Tuesday, September 7, 2021

Latin Contractions

My efforts to get a copy of The Curse of the Voynich are themselves apparently cursed. The first time I tried to order this book I was at a vacation rental for a month, and discovered that the postal service would not deliver it because the rental had no mailbox. The second time my order was canceled because the book was out of stock. I am hopeful that my third effort will meet with a better outcome.

While I wait for it to arrive, however, I've been looking at one of Nick Pelling's ideas. Did the Voynich cipher employ contraction and abbreviation as part of its process? If so, it seems like this could explain the relatively low amount of information conveyed by Voynichese words. It would be a lossy compression process similar to the removal of vowels, but perhaps more culturally appropriate to the 15th century.

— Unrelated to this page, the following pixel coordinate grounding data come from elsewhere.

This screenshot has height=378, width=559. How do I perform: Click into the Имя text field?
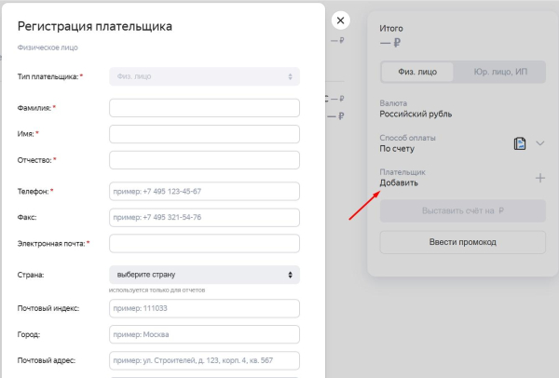tap(204, 134)
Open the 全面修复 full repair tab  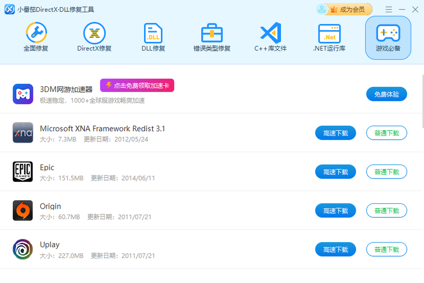tap(36, 37)
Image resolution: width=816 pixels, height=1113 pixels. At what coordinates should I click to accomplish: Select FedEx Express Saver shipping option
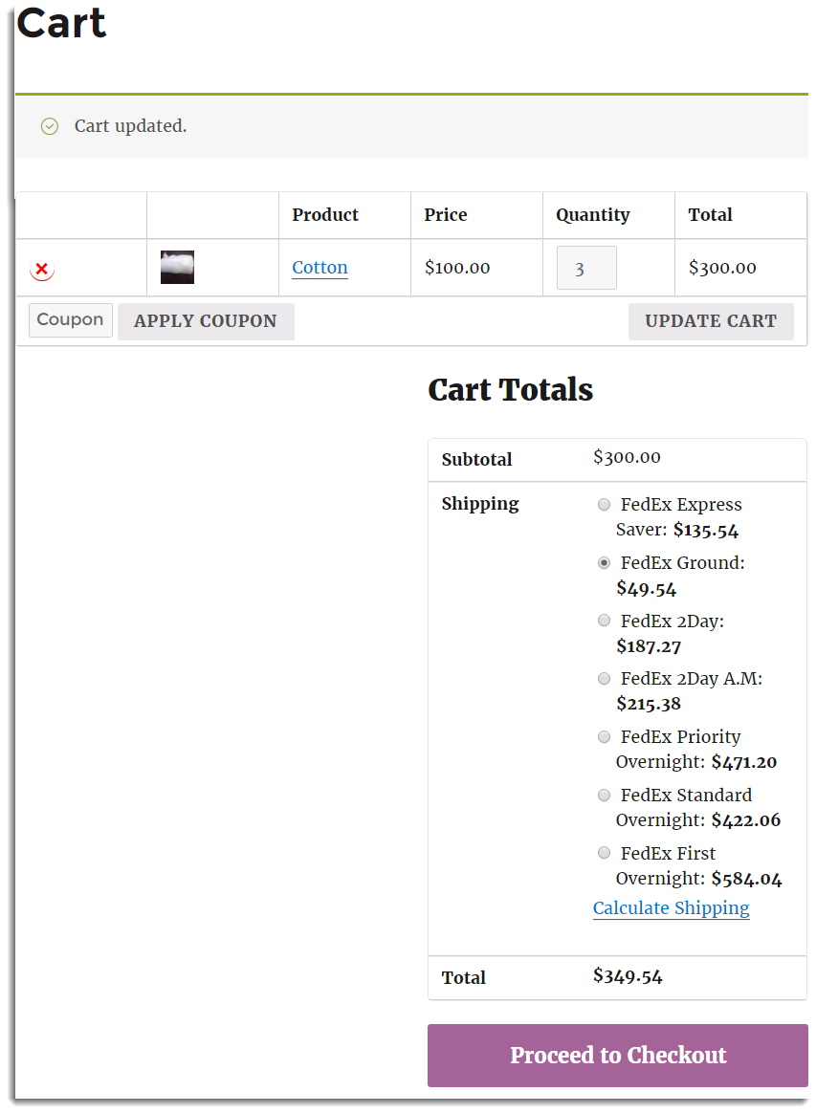click(x=604, y=504)
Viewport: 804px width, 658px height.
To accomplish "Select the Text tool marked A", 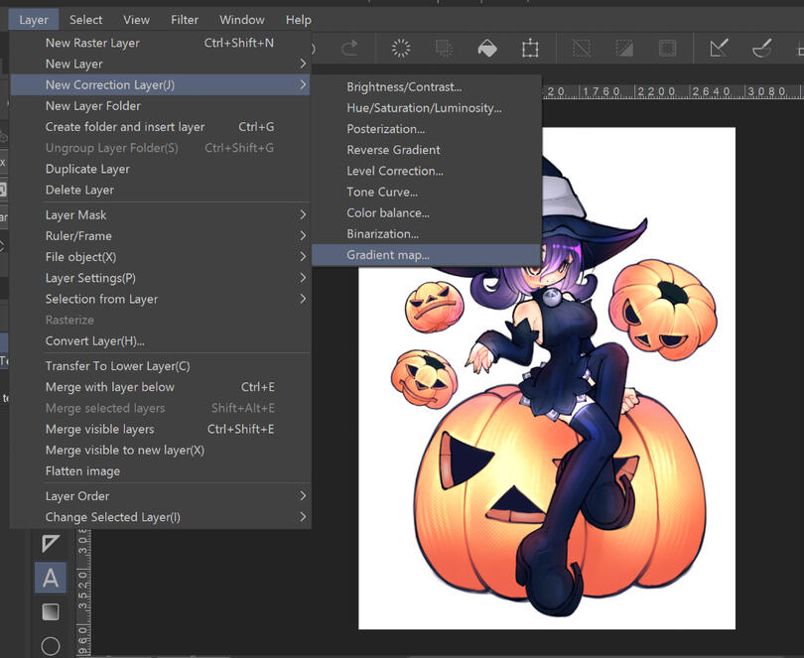I will pyautogui.click(x=51, y=578).
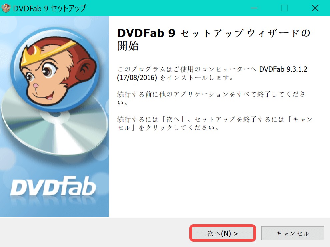330x247 pixels.
Task: Click the (17/08/2016) build date text
Action: pyautogui.click(x=137, y=77)
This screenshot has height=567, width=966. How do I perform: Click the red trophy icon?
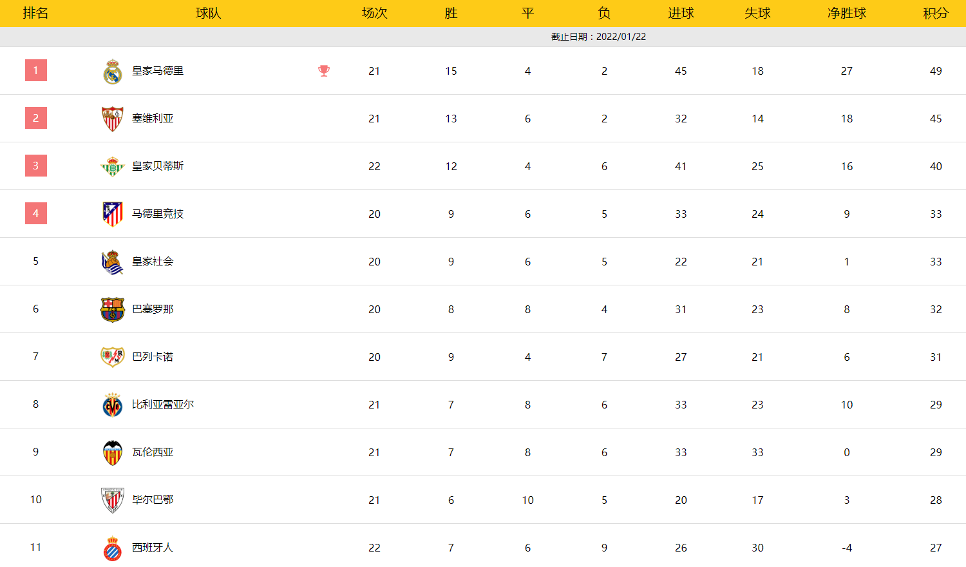pos(324,71)
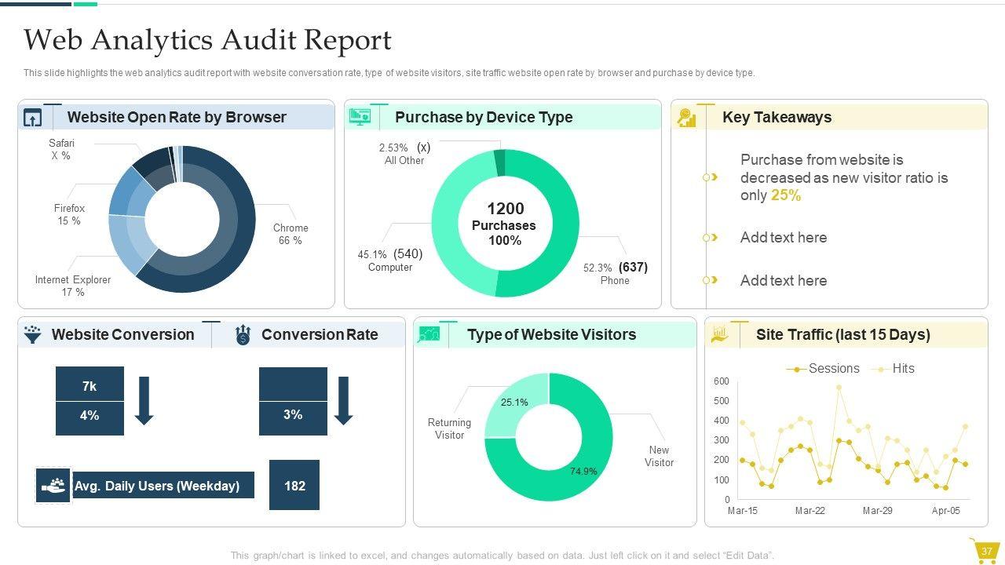The height and width of the screenshot is (565, 1005).
Task: Click the shopping cart page number icon
Action: 986,551
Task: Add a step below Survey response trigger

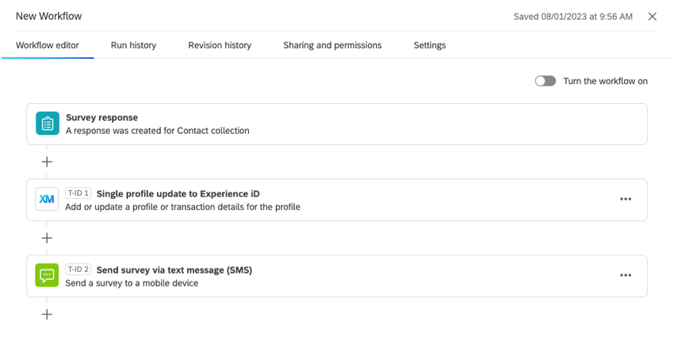Action: (x=47, y=162)
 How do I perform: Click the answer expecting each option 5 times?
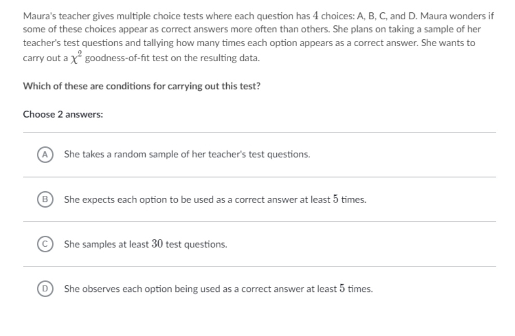pos(215,199)
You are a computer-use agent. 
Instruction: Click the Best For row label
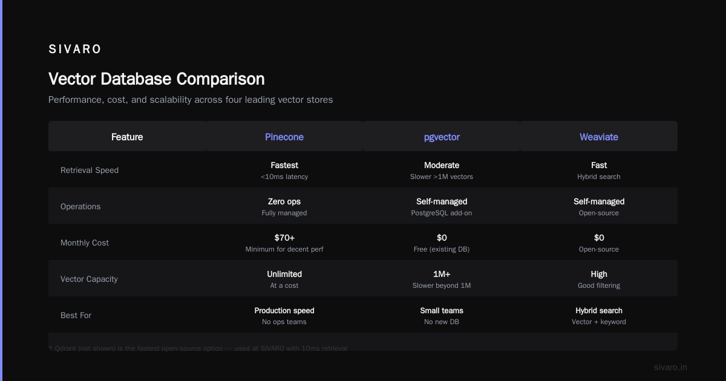point(76,315)
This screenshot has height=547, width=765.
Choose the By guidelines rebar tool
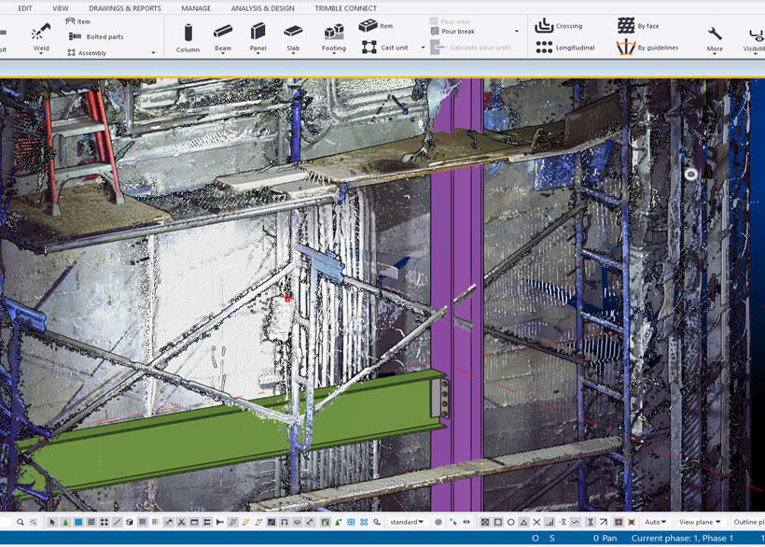pos(625,48)
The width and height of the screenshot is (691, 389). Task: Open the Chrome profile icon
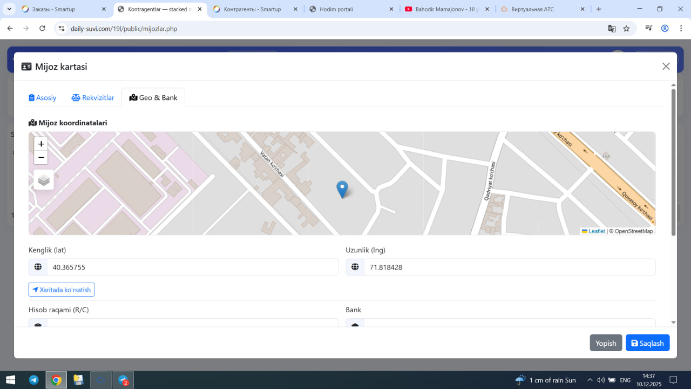pos(665,29)
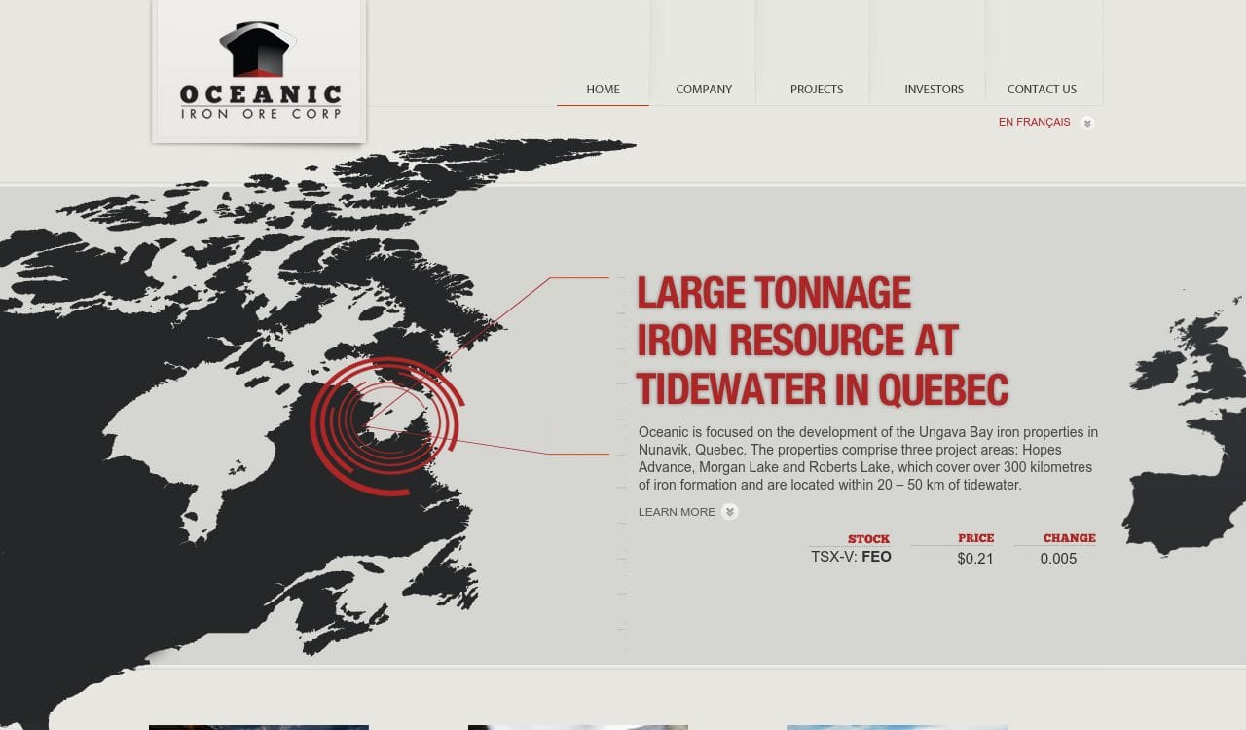Open the rightmost thumbnail at page bottom
The width and height of the screenshot is (1246, 730).
point(897,726)
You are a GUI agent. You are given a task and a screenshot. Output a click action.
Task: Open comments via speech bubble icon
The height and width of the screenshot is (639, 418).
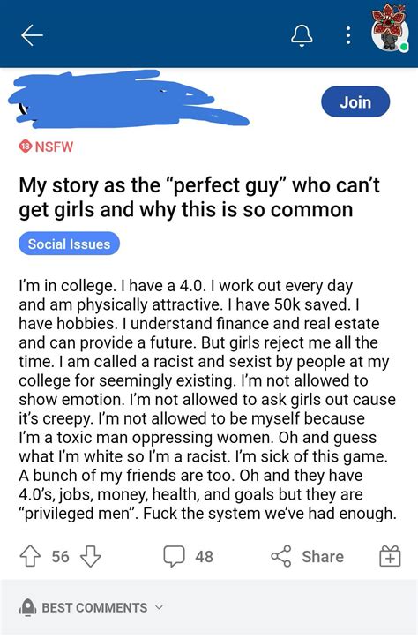click(x=175, y=556)
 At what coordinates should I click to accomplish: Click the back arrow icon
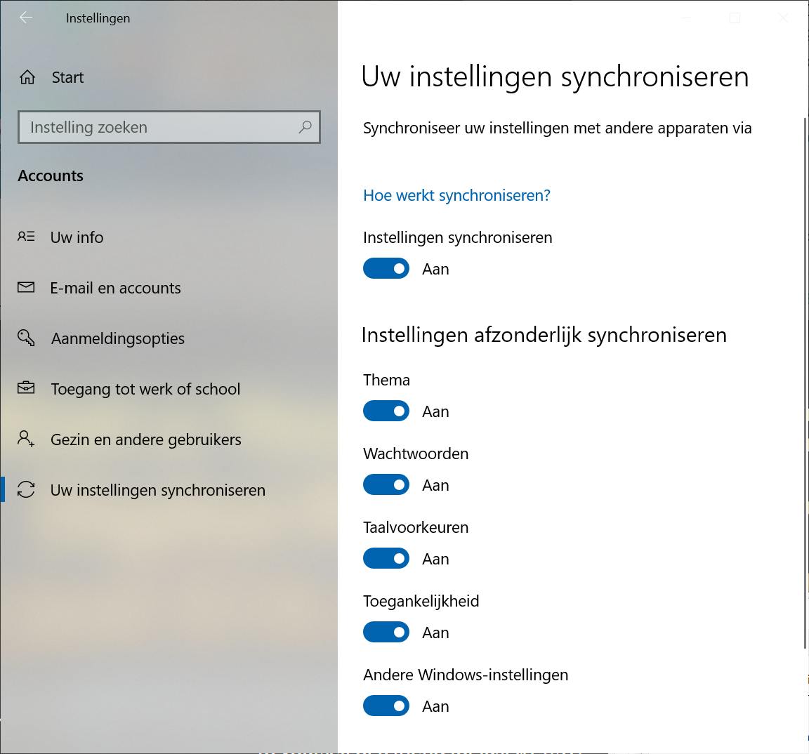click(x=26, y=18)
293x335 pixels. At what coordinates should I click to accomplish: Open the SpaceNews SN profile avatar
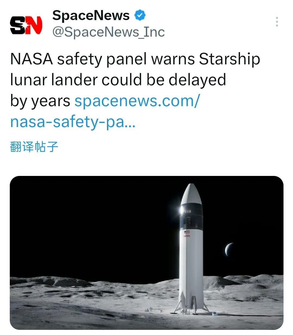26,25
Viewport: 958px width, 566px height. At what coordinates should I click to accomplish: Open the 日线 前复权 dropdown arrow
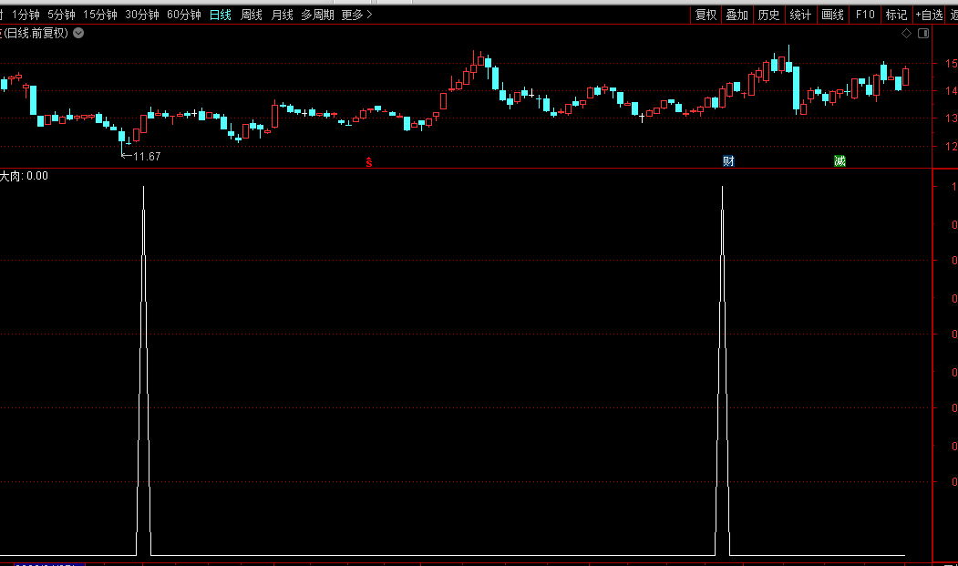pos(78,33)
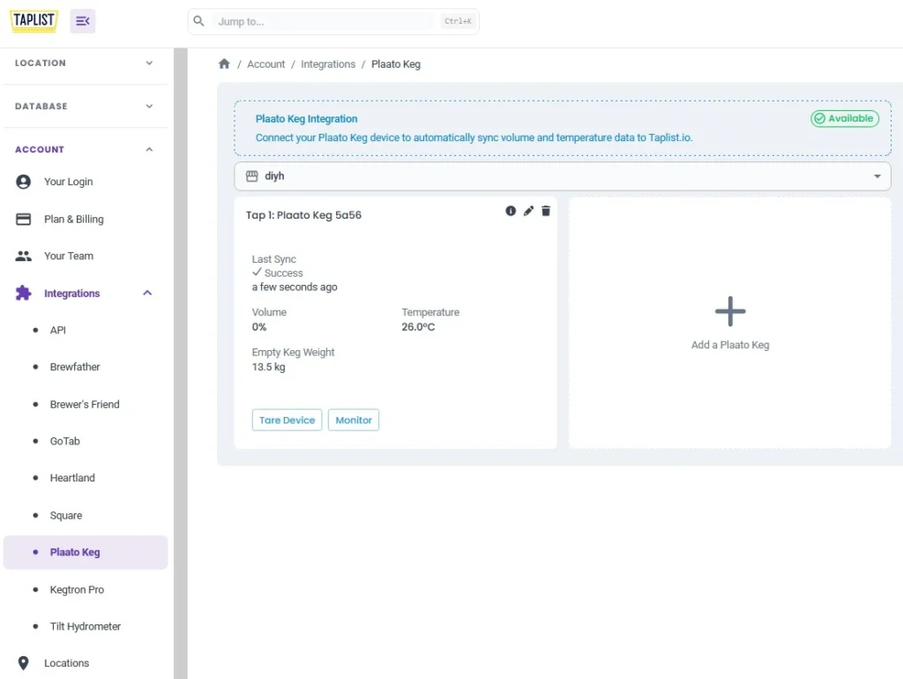Click the Taplist logo

click(x=34, y=21)
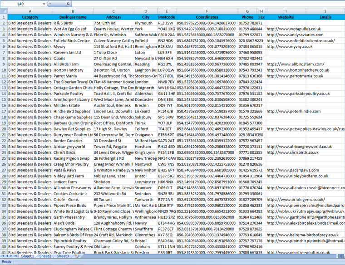Switch to the Sheet2 tab
Viewport: 345px width, 265px height.
[x=45, y=256]
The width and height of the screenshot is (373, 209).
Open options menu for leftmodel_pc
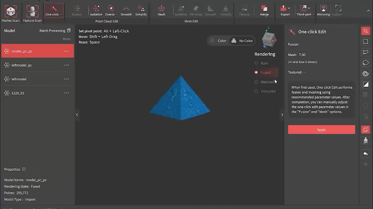click(x=67, y=65)
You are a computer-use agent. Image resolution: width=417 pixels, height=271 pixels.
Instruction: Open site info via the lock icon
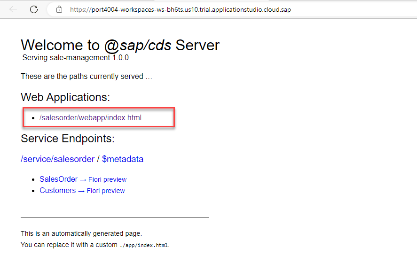(59, 9)
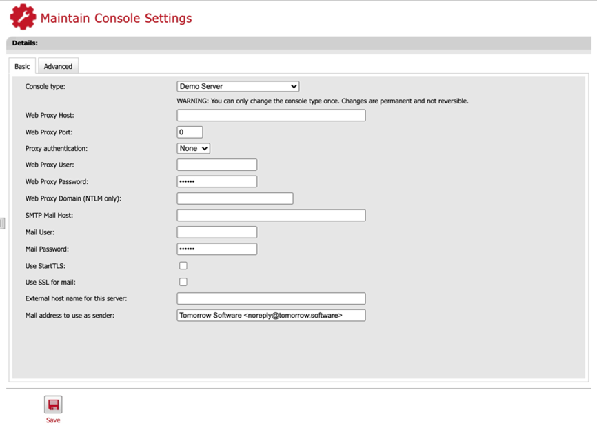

I looked at the 1901 German translation of Adriano Cappelli's Lexicon abbreviaturarum, and it seems that conventions for contraction and abbreviation evolved over time such that by the 14th or 15th centuries scribes were using a number of methods in conjunction, including the use of a small set of symbols borrowed from Tironian notes. In order to understand these processes better, I took thirty random entries from the lexicon and looked at what the scribes chose to keep from the full written word and what they felt they were able to do away with. In general, I found that words could be divided into three parts:

Prefix: The prefix is made of consecutive letters from the start of the word, including at minimum the first letter. In my samples, the prefix is one character long about 53% of the time, two characters about 23% of the time, three characters about 6% of the time.

Infix: The infix is made of of letters that are generally not consecutive, chosen from the middle of the word. Presumably these are letters that differentiate between one contracted word and another. There is roughly 12% chance that a given letter from the middle of the word will appear in the infix.

Suffix: The suffix is made of consecutive letters from the end of the word, except the -m of accusative endings, which is sometimes dropped. The last letter was included in the suffix about 63% of the time, the second-to-last about 30% of the time, the third-to-last about 6% of the time.

What is interesting about this, to me, is that the first letter of each word is always retained. That means, if the Voynich cipher employs abbreviations and/or contractions, and the subsequent steps are only forms of substitution (and not, for example, transposition), then it might be possible to crack the first letters of Voynichese words.

It would be hard to know if you had gotten it right, though!